■ SELECTED TEXT:
--------------------------------
It followed the recent limited edition CD release of NRBQ at the Ardmore Music Hall 2015, a live set recorded in 2015 at the Ardmore, Pa. rock venue with current members of the venerable “Q” and guests including Sun Ra Arkestra’s Marshall Allen and Danny Thompson. Q-related titles out so far this year also include the band’s early lead vocalist Frank Gadler’s first album Cause of You, and a reissue of the legendary Shaggs’ second album Shaggs Own Thing (1982), which NRBQ’s Terry Adams produced.

Still to come before the end of the year are a new album from NRBQ’s current guitarist Scott Ligon and bassist Casey McDonough’s band Flat Five; original Q guitarist Steve Ferguson’s Blue Ice of Winsted; a vinyl reissue of Chuck Berry pianist Johnnie Johnson’s 1992 album Johnnie B. Bad, and a new Sun Ra Arkestra album.
--------------------------------
■ PARTS OF THE EXERCISE:
#1 From the passage on NRBQ-related releases, list every record title given by name.
#2 Write the next few sentences of the passage on NRBQ-related releases, picking up after its final sentence.

■ SUPPLIED DATA:
--------------------------------
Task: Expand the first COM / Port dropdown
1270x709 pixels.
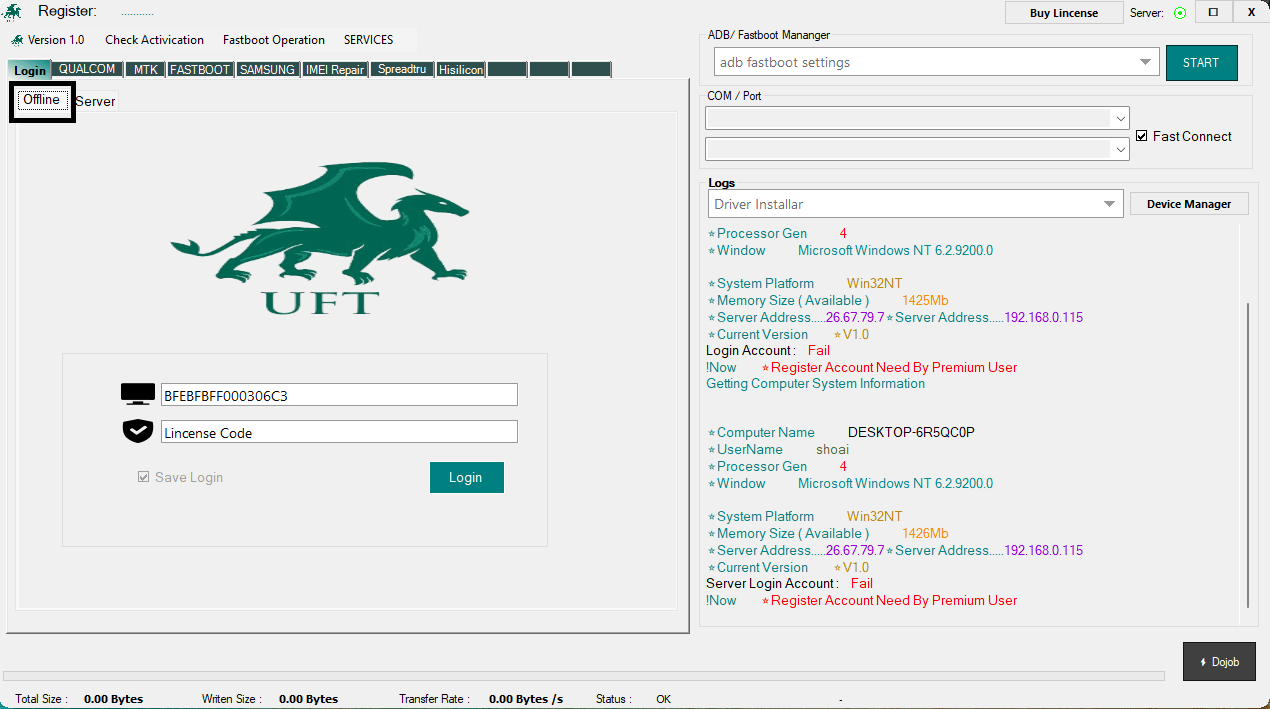Action: [1120, 118]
--------------------------------
■ RESPONSES TO THE TASKS:
#1
- NRBQ at the Ardmore Music Hall 2015
- Cause of You
- Shaggs Own Thing
- Blue Ice of Winsted
- Johnnie B. Bad

#2
And to top it off, Spanish publisher La Produktiva Books—new literary sister company to La Produktiva Records—has issued the first-ever book about NRBQ, ¿Quiénes son NRBQ?: La banda que toca lo que le da la gana.

But the new In • Frequencies is the centerpiece of NRBQ’s remarkable run of releases, and the latest in a steady series of original and reissue Q titles on Omnivore Recordings—notably including reissues of the band’s self-titled 1969 album and 1977 fifth album All Hopped Up, and the five-disc 2016 High Noon--A 50-Year Retrospective. Setting it apart, In • Frequencies is the first-ever collection of rare NRBQ tracks and outtakes—in the words of liner notes writer M.C. Kostek, “great lost songs from a lifetime of music.”

Indeed, the 16 choice tracks on In • Frequencies provide a perfect companion piece to the High Noon set in spanning the entire 50-plus years’ existence of the singular band whose acronym stands for New Rhythm & Blues Quartet.

“When our friends at Omnivore asked for a ‘rarities album,’ we readily agreed,” says the venerable band’s leader, keyboardist and founding member Terry Adams—the only original member still in the band.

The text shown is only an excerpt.